Inasgoc Perpanjang Masa Penjualan Suvenir

JAKARTA — Wakil Direktur Unit Merchandise dan Retail Panitia Pelaksana Asian Games 2018 (Inasgoc), Mochtar Sarman, mengatakan masa penjualan suvenir pesta olahraga empat tahunan itu bakal diperpanjang. “Besok (hari ini) kami unggah ketentuannya di situs resmi,” kata dia, kemarin. Menurut Mochtar, panitia menerapkan sistem pembayaran di muka (preorder) lantaran tingginya minat masyarakat terhadap suvenir Asian Games 2018. Suvenir yang paling diburu adalah boneka tiga maskot Asian Games, kaus, dan replika medali.
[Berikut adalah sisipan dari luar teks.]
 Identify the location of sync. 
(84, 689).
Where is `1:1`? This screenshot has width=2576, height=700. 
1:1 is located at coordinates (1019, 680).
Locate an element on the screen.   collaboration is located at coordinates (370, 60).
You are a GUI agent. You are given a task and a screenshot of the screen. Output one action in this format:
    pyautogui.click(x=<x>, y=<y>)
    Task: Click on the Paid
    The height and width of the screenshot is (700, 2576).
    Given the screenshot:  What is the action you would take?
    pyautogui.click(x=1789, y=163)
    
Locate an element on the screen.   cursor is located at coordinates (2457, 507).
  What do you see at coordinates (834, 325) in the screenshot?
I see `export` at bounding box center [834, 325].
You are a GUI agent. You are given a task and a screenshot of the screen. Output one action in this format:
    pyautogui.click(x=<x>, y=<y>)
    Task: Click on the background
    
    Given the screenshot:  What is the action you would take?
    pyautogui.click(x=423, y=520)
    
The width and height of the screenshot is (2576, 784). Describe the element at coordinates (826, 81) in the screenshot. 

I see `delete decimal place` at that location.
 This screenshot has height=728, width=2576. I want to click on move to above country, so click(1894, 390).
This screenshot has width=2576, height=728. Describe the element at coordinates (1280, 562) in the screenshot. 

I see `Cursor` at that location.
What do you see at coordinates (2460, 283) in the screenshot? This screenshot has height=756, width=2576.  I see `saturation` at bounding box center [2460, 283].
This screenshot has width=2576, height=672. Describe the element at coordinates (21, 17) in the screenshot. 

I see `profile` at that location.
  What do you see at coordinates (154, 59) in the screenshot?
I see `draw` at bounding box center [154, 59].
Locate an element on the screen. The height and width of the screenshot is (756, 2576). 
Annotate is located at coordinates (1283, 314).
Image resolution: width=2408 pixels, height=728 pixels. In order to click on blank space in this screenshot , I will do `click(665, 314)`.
Sebagai gambaran, Mochtar menuturkan, Asian Games Official Merchandise Super Store di Gelora Bung Karno menjual lebih dari 3.000 buah suvenir selama sepekan. Itu di luar suvenir Asian Games yang dijual di pusat-pusat belanja. Sejauh ini, Inasgoc masih menghitung pendapatan total dari penjualan suvenir. Penghitungan pendapatan, kata Mochtar, belum rampung lantaran banyaknya pembelian dengan bon manual. Pembelian itu sedianya hanya bisa dilakukan dengan sistem non-tunai. Namun panitia menambah kasir pembayaran tunai lantaran jumlah pengunjung toko resmi yang terus meningkat. “Jadi, tidak melalui pos sistem kami,” ujar dia. Ketua Inasgoc Erick Thohir mengatakan Asian Games bukan sekadar perhelatan olahraga. Menurut dia, efek peningkatan ekonomi dalam jangka pendek pun tercapai. Menurut dia, suvenir merupakan barang yang paling diburu masyarakat. “Maskot yang dicetak 190 ribu menjadi 250 ribu,” kata dia. Di media sosial, topik suvenir juga termasuk yang kerap dikomentari selain penjualan tiket. “Karena animo masyarakat ini luar biasa.”